Quedlinburg/Offenbach (dpa/sa) - Der März hat sich in Sachsen-Anhalt zwar von seiner sonnigen Seite gezeigt, war aber zu kalt und zu nass. Das teilte der Deutsche Wetterdienst am Donnerstag nach einer vorläufigen Auswertung in Offenbach mit. Die Meteorologen errechneten eine Mitteltemperatur von 2,1 Grad Celsius. Das war nicht nur 1,6 Grad weniger als normal. Die Temperatur lag auch unter dem Durchschnittswert für ganz Deutschland (2,5 Grad). Die Nachbarn in Thüringen (1,7 Grad) und Sachsen (1,4 Grad) mussten allerdings noch mehr bibbern. Die Wetterbilanz sei in ganz Deutschland von zwei Kältewellen und einem kurzen Frühlingsgruß geprägt gewesen.

Zudem brachte der Monat in Sachsen-Anhalt durchschnittlich 50 Liter je Quadratmeter an Niederschlag. Das war gut ein Viertel mehr als im langjährigen Schnitt.
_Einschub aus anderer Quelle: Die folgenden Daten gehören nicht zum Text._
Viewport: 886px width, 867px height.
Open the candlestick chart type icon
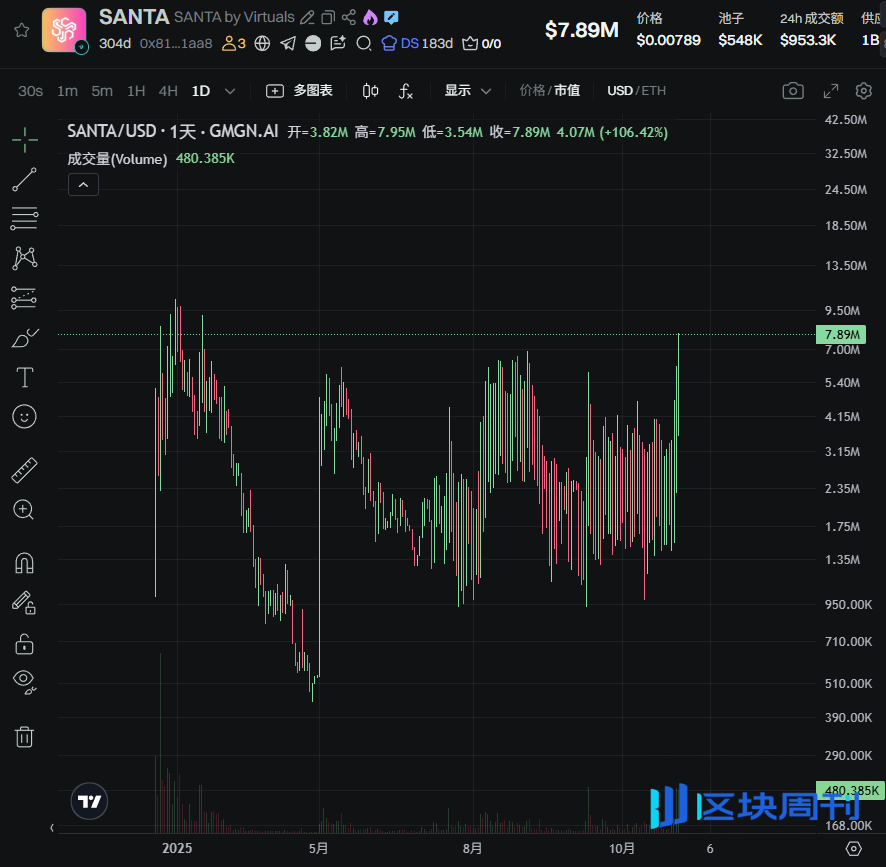pos(371,91)
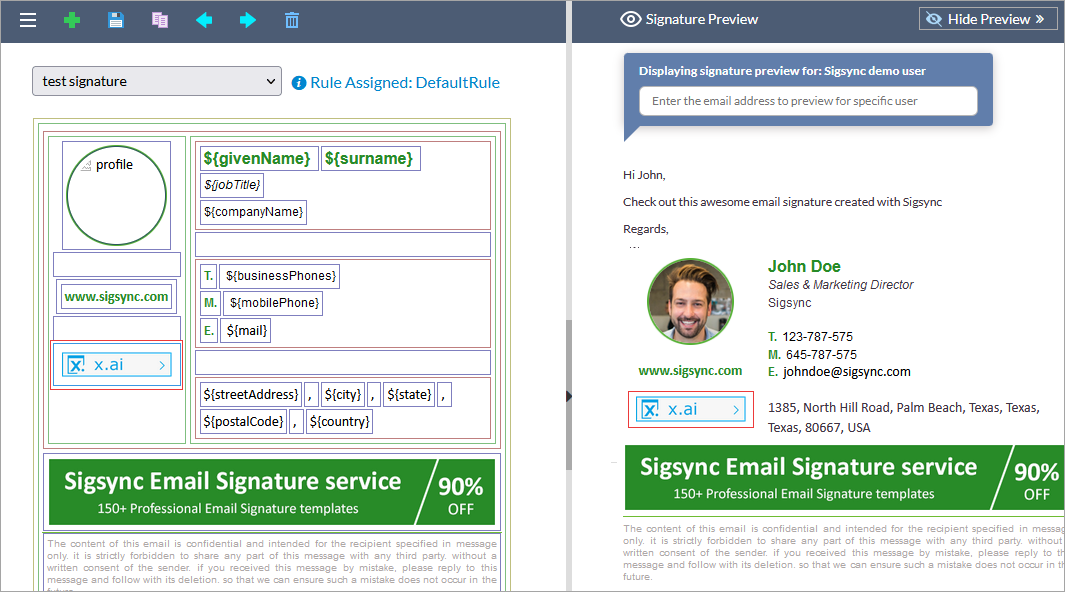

Dabei schickte Petrus die Wolken auch an ungewöhnliche Orte: Quedlinburg zähle zu den trockensten Orten der Republik, habe am 17. März jedoch trotzdem 20 Zentimeter Neuschnee bekommen, hieß es. Ein Trostpflaster gab es: Die Sonne strahlte die Sachsen-Anhalter mit 130 Stunden im März deutlich häufiger an als für den Monat üblich. Der DWD wertete für seine bundesweite Statistik die Daten von rund 2000 Messstationen aus.